Work required:
Up to and including the line with "Task: Select Configuration", restate the records below word for word, beginning with their first line.

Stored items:
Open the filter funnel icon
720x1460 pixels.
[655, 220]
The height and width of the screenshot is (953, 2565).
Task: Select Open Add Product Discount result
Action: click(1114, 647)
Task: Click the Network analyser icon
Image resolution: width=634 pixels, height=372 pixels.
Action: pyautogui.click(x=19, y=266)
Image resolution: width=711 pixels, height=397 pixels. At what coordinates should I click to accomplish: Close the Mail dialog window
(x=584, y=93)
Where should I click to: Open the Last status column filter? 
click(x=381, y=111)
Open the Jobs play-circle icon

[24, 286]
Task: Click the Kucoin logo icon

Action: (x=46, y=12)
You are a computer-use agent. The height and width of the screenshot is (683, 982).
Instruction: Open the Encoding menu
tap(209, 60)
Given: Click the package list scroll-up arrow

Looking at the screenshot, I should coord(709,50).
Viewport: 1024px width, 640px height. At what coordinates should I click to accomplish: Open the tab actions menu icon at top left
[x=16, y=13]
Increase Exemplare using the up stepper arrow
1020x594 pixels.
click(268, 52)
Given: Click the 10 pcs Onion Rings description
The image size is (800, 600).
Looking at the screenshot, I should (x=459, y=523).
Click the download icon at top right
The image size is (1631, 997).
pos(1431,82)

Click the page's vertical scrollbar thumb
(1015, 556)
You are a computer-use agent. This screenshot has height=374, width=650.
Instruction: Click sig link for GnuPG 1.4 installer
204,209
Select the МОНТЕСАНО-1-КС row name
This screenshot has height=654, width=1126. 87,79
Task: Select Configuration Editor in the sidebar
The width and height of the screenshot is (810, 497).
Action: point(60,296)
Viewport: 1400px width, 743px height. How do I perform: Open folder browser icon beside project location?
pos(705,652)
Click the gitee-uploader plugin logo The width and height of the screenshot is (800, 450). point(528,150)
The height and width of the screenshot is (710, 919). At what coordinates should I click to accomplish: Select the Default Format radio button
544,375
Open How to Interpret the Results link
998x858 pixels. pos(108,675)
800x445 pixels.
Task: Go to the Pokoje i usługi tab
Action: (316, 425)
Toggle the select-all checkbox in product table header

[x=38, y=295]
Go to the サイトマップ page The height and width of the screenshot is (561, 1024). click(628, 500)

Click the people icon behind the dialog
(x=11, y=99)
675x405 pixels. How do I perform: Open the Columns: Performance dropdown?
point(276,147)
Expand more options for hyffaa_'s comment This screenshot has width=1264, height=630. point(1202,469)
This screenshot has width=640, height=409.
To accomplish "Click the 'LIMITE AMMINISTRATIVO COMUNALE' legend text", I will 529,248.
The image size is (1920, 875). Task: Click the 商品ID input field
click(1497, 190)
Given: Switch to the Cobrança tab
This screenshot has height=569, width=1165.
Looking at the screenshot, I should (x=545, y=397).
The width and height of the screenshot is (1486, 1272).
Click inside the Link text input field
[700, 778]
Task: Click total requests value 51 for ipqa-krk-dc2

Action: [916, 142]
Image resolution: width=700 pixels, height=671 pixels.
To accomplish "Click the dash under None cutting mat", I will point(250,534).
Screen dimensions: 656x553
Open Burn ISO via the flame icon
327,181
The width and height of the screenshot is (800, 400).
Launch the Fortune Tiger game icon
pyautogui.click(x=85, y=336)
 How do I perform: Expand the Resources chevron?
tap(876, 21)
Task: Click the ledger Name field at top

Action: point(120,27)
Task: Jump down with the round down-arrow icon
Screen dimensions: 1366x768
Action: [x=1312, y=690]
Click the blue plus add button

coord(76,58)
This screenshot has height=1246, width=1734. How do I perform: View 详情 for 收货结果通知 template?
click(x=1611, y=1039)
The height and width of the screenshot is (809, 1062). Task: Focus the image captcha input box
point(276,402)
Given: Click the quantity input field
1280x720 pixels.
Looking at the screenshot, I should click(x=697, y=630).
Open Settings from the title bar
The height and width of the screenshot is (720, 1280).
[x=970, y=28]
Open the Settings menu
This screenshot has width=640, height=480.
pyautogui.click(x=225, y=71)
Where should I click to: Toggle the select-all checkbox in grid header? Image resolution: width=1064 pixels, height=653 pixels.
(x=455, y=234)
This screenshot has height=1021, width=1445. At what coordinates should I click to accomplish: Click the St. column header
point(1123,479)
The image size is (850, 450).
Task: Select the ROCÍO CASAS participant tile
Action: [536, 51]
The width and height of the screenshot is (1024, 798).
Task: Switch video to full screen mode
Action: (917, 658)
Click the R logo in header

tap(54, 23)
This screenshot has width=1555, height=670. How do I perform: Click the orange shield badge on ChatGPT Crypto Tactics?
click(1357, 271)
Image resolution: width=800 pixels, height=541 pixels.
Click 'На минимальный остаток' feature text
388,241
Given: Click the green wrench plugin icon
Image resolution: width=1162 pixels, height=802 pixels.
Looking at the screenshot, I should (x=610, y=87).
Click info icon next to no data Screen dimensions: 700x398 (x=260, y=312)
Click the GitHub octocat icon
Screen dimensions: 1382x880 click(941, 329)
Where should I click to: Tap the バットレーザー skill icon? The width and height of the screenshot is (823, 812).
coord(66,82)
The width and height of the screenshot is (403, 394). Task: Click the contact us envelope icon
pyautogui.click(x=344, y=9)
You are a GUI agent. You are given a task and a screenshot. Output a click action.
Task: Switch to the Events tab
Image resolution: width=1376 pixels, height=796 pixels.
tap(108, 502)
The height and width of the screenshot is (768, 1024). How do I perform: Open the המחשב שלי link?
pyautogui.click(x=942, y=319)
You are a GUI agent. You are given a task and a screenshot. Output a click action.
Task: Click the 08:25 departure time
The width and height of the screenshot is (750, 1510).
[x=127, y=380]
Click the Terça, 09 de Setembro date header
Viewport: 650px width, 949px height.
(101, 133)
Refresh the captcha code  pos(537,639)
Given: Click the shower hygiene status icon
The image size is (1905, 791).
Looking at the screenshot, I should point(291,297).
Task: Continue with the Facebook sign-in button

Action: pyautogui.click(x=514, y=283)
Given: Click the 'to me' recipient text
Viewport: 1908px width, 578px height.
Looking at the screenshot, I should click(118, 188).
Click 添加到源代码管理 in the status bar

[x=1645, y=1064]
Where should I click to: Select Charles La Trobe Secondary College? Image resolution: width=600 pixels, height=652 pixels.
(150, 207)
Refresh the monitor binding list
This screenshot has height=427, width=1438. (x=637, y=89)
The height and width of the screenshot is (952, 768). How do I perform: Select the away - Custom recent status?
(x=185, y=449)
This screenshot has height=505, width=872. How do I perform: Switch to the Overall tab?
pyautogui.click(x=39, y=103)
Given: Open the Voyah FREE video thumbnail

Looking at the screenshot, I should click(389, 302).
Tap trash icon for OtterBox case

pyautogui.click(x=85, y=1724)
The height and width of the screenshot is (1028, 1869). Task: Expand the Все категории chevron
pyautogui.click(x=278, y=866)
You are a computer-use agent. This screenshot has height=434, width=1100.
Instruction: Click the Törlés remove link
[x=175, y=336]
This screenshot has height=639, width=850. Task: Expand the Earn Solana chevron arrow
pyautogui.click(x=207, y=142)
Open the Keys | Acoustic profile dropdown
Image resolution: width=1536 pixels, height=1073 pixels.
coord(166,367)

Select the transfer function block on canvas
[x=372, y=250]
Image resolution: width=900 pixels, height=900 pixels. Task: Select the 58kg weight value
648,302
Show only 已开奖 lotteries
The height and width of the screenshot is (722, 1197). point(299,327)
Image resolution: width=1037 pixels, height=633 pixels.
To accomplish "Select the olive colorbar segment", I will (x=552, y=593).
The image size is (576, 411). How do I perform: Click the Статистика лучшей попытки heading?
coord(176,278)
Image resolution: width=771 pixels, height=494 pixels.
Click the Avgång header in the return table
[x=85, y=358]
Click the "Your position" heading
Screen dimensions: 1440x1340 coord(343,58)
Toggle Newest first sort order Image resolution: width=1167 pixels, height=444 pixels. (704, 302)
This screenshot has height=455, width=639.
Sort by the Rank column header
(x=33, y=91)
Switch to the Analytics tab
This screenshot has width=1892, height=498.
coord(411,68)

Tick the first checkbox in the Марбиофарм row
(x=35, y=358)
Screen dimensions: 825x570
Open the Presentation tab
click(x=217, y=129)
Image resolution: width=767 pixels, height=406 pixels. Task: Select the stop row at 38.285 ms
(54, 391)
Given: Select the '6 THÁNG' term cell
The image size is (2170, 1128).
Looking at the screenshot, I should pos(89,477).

Reply:
Open the filter funnel icon
720x1460 pixels.
[655, 220]
The height and width of the screenshot is (953, 2565).
Task: Select Open Add Product Discount result
Action: click(1114, 647)
Task: Click the Network analyser icon
Image resolution: width=634 pixels, height=372 pixels.
Action: pyautogui.click(x=19, y=266)
Image resolution: width=711 pixels, height=397 pixels. At what coordinates should I click to accomplish: Close the Mail dialog window
(x=584, y=93)
Where should I click to: Open the Last status column filter? 
click(x=381, y=111)
Open the Jobs play-circle icon

[24, 286]
Task: Click the Kucoin logo icon

Action: (x=46, y=12)
You are a computer-use agent. The height and width of the screenshot is (683, 982).
Instruction: Open the Encoding menu
tap(209, 60)
Given: Click the package list scroll-up arrow

Looking at the screenshot, I should coord(709,50).
Viewport: 1024px width, 640px height. At what coordinates should I click to accomplish: Open the tab actions menu icon at top left
[x=16, y=13]
Increase Exemplare using the up stepper arrow
1020x594 pixels.
click(268, 52)
Given: Click the 10 pcs Onion Rings description
The image size is (800, 600).
Looking at the screenshot, I should (x=459, y=523).
Click the download icon at top right
The image size is (1631, 997).
pos(1431,82)

Click the page's vertical scrollbar thumb
(1015, 556)
You are a computer-use agent. This screenshot has height=374, width=650.
Instruction: Click sig link for GnuPG 1.4 installer
204,209
Select the МОНТЕСАНО-1-КС row name
This screenshot has height=654, width=1126. 87,79
Task: Select Configuration Editor in the sidebar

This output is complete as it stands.